Dans l’hématorachis, on observera de la raideur de la nuque, du trismus, et de la dysphagie.
Ballance s’exprime ainsi sur les symptômes des hémorragies intracrâniennes chez le nouveau-né ; elles amènent souvent une asphyxie après la naissance : ses symptômes sont flous ; les fontanelles ne sont plus pulsatiles ; il survient des convulsions; la pupille est immobile du côté atteint ; la respiration est irrégulière, le pouls faible ; fièvre, et souvent mort rapide (Ballance. Lancet, 21 Décembre 1907.) Le Dr Doazan dans les cas d’hémorragie veineuse sans dépression osseuse, appelle l’attention sur cet état d’atonie et d’hébétude, que présentent certains enfants, à qui on ne peut arriver à faire prendre le sein, après qu’on les a réanimés et sortis de l’asphyxie, ou alors même qu’ils sont en bon état apparent. Après 4 à 5 jours, surviennent brusquement des signes de compression cérébrale qui s’annoncent par une crise d’épilepsie Jacksonnienne, ou progressivement par des raideurs, des tremblements, des convulsions. Si on les examine attentivement, pendant la période d’atonie, et d’hébétude, on observe que le pouls est ralenti, à 100 ou 90 ; on produit aisément la raie méningitique vaso-motrice ; et on remarque, que parfois, la respiration est rapide, superficielle, irrégulière. Il survient de l’hyperthermie due à la résorption hémolytique de Froin (intoxication hématique).

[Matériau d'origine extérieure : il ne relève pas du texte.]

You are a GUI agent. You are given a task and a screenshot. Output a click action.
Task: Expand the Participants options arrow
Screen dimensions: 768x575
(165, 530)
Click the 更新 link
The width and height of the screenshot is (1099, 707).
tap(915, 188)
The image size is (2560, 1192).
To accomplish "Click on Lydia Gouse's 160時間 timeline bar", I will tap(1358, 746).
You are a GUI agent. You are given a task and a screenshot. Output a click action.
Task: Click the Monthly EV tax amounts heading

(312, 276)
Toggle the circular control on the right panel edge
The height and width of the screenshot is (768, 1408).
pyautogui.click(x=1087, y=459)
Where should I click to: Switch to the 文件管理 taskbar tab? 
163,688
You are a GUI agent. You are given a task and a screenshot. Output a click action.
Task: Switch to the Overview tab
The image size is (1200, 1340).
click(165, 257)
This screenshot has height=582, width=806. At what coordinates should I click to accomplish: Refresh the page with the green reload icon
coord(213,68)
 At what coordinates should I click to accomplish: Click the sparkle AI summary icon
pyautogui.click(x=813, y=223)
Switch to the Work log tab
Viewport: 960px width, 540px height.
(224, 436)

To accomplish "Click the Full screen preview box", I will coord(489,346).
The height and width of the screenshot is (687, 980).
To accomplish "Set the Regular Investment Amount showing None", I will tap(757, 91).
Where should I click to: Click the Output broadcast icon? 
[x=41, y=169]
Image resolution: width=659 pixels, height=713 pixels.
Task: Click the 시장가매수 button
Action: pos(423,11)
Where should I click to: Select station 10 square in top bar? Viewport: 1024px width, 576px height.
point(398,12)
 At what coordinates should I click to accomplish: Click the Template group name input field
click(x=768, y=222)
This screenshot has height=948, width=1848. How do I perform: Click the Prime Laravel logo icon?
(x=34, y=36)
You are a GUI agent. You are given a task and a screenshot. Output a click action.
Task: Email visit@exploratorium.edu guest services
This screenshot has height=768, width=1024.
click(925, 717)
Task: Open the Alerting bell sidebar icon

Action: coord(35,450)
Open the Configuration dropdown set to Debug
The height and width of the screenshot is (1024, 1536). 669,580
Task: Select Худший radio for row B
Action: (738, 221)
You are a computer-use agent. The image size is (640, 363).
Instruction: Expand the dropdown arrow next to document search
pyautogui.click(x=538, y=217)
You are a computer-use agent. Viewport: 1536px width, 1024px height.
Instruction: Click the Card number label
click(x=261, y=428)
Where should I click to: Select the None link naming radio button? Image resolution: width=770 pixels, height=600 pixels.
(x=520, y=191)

Ce sont là des symptômes prémonitoires ou d’avertissement.
En somme, ils correspondent à la période de l’intervalle lucide ou libre des épanchements sanguins intracrâniens.
Si l’épanchement recouvre la région rolandique, on verra apparaître ensuite des troubles moteurs : monoplégies, secousses, convulsions localisées, etc…, et enfin, l’enfant tombera dans le coma.
Si, au contraire, les troubles s’atténuent d’eux-mêmes, il y aura à craindre les séquelles de l’épanchement tels : un arrêt de développement intellectuel, les crises d’épilepsie, des hémiplégies ou paraplégies spasmodiques de l’enfant, une maladie de Little, de la surdité, du strabisme, du torticolis, des pieds bots, des troubles du langage, etc. (1)
(1) Doazan. Arch. Gén. De Chir. 1913, p140.
La ponction LOMBAIRE, chez le nouveau-né, faite selon les indications de Devraigne, joue un rôle doublement important, dans les hémorragies méningées : car elle est utilisable, à la fois, pour le diagnostic et le traitement.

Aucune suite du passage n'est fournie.